I'll take the example somebody else posted: the group {...g^{-2},g^{-1},0,g,g^{2},g^{3}...} generated by g. If I take the subset {g^{-1},0,g}, it has an associative binary operation, a multiplicative identity, and multiplicative inverses for each element...therefore, it's also a cyclic group generated by g, right?

EDIT: Oh, wait, I think I see now. A cyclic group consists of x^{m} for all integral exponents m by definition, so I can't take a subset, right?
To be precise, the text should have said the order of an element is the smallest positive power which equals the identity element, or the order is infinite if no positive power equals the identity.

I see.
 
darkchild said:
I'll take the example somebody else posted: the group {...g^{-2},g^{-1},0,g,g^{2},g^{3}...} generated by g. If I take the subset {g^{-1},0,g}, it has an associative binary operation, a multiplicative identity, and multiplicative inverses for each element...therefore, it's also a cyclic group generated by g, right?
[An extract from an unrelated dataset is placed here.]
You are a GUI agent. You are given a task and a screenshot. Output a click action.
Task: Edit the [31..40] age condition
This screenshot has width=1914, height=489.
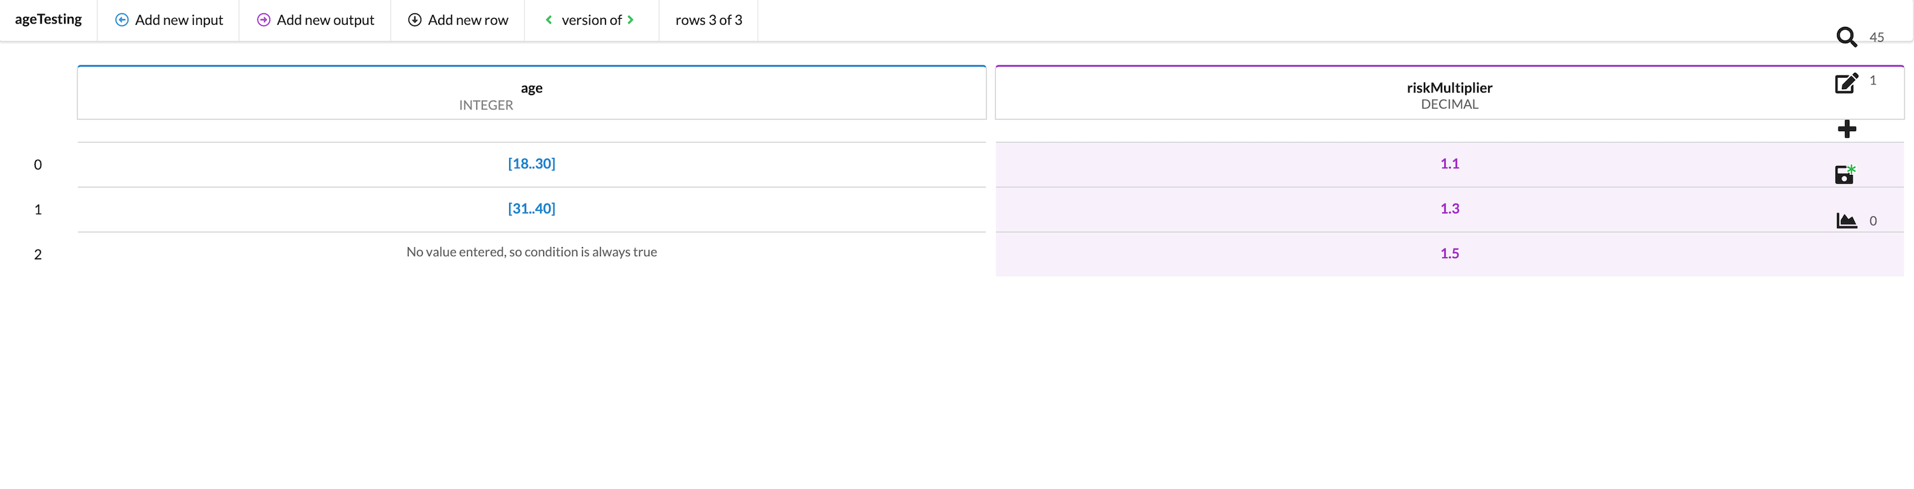click(531, 209)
Now, your example is not a cyclic group. In particular, the element g.g is not in your group. Thus your "group" does not have a well-defined binary operation!
 
darkchild said:
I'll take the example somebody else posted: the group {...g^{-2},g^{-1},0,g,g^{2},g^{3}...} generated by g. If I take the subset {g^{-1},0,g}, it has an associative binary operation, a multiplicative identity, and multiplicative inverses for each element...therefore, it's also a cyclic group generated by g, right?

EDIT: Oh, wait, I think I see now. A cyclic group consists of x^{m} for all integral exponents m by definition, so I can't take a subset, right?

the problem with S = {g^-1,e,g} is that while S^-1 = S, S is not closed under multiplication...UNLESS g^2 is in S.

a) g^2 = g --> g = e, in which case S is the trivial group. g,e, and g^-1 are in fact all the same.
b) g^2 = g^-1, in which case g^3 = g(g^2) = g(g^-1) = e, and g has order 3.
c) g^2 = e, in which case g = g^-1, and g has order 2.
 
darkchild said:
I'll take the example somebody else posted: the group {...g^{-2},g^{-1},0,g,g^{2},g^{3}...} generated by g. If I take the subset {g^{-1},0,g}, it has an associative binary operation, a multiplicative identity, and multiplicative inverses for each element...therefore, it's also a cyclic group generated by g, right?

EDIT: Oh, wait, I think I see now. A cyclic group consists of x^{m} for all integral exponents m by definition, so I can't take a subset, right?
Right, because a group must be a closed set under the binary operation.
If you take a subset, the subset will not be closed.

That is why your {g^{-1},0,g} example isn't a group, unless g^2 happens to equal one of other members of the set (in which case g will be of order 1, 2, or 3, depending whether your set has 1 2 or 3 distinct members).